EXERCISE INPUT -
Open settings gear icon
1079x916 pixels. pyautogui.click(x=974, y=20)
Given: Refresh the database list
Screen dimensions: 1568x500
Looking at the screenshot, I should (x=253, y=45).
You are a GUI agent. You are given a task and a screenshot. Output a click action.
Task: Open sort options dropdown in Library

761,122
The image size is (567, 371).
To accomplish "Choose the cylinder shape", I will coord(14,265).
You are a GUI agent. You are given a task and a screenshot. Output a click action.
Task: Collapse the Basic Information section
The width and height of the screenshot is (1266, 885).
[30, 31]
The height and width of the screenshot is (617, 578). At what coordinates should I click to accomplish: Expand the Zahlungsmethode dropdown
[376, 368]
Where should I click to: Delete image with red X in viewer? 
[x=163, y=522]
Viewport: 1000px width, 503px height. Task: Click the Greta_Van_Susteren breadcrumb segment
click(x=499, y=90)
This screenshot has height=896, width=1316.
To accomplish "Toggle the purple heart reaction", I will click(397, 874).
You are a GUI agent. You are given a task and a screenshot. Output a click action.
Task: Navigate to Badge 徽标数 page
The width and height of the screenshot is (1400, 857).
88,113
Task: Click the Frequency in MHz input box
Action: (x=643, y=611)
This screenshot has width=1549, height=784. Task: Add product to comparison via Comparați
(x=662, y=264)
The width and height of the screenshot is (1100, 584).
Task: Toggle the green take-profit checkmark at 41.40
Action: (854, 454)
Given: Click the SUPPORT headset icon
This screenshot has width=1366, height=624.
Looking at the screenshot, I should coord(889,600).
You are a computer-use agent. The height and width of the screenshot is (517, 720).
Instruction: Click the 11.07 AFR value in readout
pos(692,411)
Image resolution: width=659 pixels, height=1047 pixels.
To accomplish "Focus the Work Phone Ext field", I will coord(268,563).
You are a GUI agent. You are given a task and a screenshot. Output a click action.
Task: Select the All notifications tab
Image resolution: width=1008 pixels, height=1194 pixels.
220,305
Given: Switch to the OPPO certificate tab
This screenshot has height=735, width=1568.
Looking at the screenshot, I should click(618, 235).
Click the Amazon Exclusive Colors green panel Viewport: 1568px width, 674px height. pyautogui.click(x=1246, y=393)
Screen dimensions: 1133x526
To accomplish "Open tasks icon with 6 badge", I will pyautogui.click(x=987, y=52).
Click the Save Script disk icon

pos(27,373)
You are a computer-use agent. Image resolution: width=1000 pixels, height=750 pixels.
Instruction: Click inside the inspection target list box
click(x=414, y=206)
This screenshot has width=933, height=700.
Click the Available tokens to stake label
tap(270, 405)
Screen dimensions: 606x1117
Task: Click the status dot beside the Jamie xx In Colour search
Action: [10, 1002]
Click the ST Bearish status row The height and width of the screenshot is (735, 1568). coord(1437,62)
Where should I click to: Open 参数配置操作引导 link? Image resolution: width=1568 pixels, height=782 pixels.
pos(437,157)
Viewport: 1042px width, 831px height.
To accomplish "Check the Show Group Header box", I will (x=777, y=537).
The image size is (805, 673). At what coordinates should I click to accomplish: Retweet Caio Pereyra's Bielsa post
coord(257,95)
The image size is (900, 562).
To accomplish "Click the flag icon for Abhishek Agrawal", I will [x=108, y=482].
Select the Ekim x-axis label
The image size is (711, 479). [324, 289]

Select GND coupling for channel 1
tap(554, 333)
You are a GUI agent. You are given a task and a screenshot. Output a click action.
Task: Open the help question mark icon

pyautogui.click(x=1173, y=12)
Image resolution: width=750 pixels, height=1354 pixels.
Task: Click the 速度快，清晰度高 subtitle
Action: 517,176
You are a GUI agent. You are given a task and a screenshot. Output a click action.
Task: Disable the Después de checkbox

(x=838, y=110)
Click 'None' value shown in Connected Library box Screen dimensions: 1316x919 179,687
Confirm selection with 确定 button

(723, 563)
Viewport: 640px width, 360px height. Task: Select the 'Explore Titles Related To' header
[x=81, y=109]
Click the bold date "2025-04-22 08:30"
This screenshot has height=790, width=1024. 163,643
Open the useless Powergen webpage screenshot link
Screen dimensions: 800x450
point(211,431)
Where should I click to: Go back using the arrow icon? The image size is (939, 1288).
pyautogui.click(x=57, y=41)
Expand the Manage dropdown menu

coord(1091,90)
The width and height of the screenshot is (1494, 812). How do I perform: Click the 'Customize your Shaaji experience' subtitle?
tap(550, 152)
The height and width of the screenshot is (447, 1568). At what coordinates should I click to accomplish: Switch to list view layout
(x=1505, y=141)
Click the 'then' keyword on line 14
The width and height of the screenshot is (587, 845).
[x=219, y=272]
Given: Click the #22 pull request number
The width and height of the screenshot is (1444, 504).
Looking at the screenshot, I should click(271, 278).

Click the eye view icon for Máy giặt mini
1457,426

HOW TO COMPLETE THIS TASK - With nothing left out, return each entry exactly.

RESPONSE AREA -
Open settings gear icon
1079x916 pixels. pyautogui.click(x=974, y=20)
Given: Refresh the database list
Screen dimensions: 1568x500
Looking at the screenshot, I should (x=253, y=45).
You are a GUI agent. You are given a task and a screenshot. Output a click action.
Task: Open sort options dropdown in Library

761,122
The image size is (567, 371).
To accomplish "Choose the cylinder shape", I will coord(14,265).
You are a GUI agent. You are given a task and a screenshot. Output a click action.
Task: Collapse the Basic Information section
The width and height of the screenshot is (1266, 885).
[30, 31]
The height and width of the screenshot is (617, 578). At what coordinates should I click to accomplish: Expand the Zahlungsmethode dropdown
[376, 368]
Where should I click to: Delete image with red X in viewer? 
[x=163, y=522]
Viewport: 1000px width, 503px height. Task: Click the Greta_Van_Susteren breadcrumb segment
click(x=499, y=90)
This screenshot has height=896, width=1316.
To accomplish "Toggle the purple heart reaction", I will click(397, 874).
You are a GUI agent. You are given a task and a screenshot. Output a click action.
Task: Navigate to Badge 徽标数 page
The width and height of the screenshot is (1400, 857).
88,113
Task: Click the Frequency in MHz input box
Action: (x=643, y=611)
This screenshot has width=1549, height=784. Task: Add product to comparison via Comparați
(x=662, y=264)
The width and height of the screenshot is (1100, 584).
Task: Toggle the green take-profit checkmark at 41.40
Action: (854, 454)
Given: Click the SUPPORT headset icon
This screenshot has width=1366, height=624.
Looking at the screenshot, I should coord(889,600).
You are a computer-use agent. The height and width of the screenshot is (517, 720).
Instruction: Click the 11.07 AFR value in readout
pos(692,411)
Image resolution: width=659 pixels, height=1047 pixels.
To accomplish "Focus the Work Phone Ext field", I will coord(268,563).
You are a GUI agent. You are given a task and a screenshot. Output a click action.
Task: Select the All notifications tab
Image resolution: width=1008 pixels, height=1194 pixels.
220,305
Given: Switch to the OPPO certificate tab
This screenshot has height=735, width=1568.
Looking at the screenshot, I should click(618, 235).
Click the Amazon Exclusive Colors green panel Viewport: 1568px width, 674px height. pyautogui.click(x=1246, y=393)
Screen dimensions: 1133x526
To accomplish "Open tasks icon with 6 badge", I will pyautogui.click(x=987, y=52).
Click the Save Script disk icon

pos(27,373)
You are a computer-use agent. Image resolution: width=1000 pixels, height=750 pixels.
Instruction: Click inside the inspection target list box
click(x=414, y=206)
This screenshot has width=933, height=700.
Click the Available tokens to stake label
tap(270, 405)
Screen dimensions: 606x1117
Task: Click the status dot beside the Jamie xx In Colour search
Action: [10, 1002]
Click the ST Bearish status row The height and width of the screenshot is (735, 1568). coord(1437,62)
Where should I click to: Open 参数配置操作引导 link? Image resolution: width=1568 pixels, height=782 pixels.
pos(437,157)
Viewport: 1042px width, 831px height.
To accomplish "Check the Show Group Header box", I will (x=777, y=537).
The image size is (805, 673). At what coordinates should I click to accomplish: Retweet Caio Pereyra's Bielsa post
coord(257,95)
The image size is (900, 562).
To accomplish "Click the flag icon for Abhishek Agrawal", I will [x=108, y=482].
Select the Ekim x-axis label
The image size is (711, 479). [324, 289]

Select GND coupling for channel 1
tap(554, 333)
You are a GUI agent. You are given a task and a screenshot. Output a click action.
Task: Open the help question mark icon

pyautogui.click(x=1173, y=12)
Image resolution: width=750 pixels, height=1354 pixels.
Task: Click the 速度快，清晰度高 subtitle
Action: 517,176
You are a GUI agent. You are given a task and a screenshot. Output a click action.
Task: Disable the Después de checkbox

(x=838, y=110)
Click 'None' value shown in Connected Library box Screen dimensions: 1316x919 179,687
Confirm selection with 确定 button

(723, 563)
Viewport: 640px width, 360px height. Task: Select the 'Explore Titles Related To' header
[x=81, y=109]
Click the bold date "2025-04-22 08:30"
This screenshot has height=790, width=1024. 163,643
Open the useless Powergen webpage screenshot link
Screen dimensions: 800x450
point(211,431)
Where should I click to: Go back using the arrow icon? The image size is (939, 1288).
pyautogui.click(x=57, y=41)
Expand the Manage dropdown menu

coord(1091,90)
The width and height of the screenshot is (1494, 812). How do I perform: Click the 'Customize your Shaaji experience' subtitle?
tap(550, 152)
The height and width of the screenshot is (447, 1568). At what coordinates should I click to accomplish: Switch to list view layout
(x=1505, y=141)
Click the 'then' keyword on line 14
The width and height of the screenshot is (587, 845).
[x=219, y=272]
Given: Click the #22 pull request number
The width and height of the screenshot is (1444, 504).
Looking at the screenshot, I should click(271, 278).

Click the eye view icon for Máy giặt mini
1457,426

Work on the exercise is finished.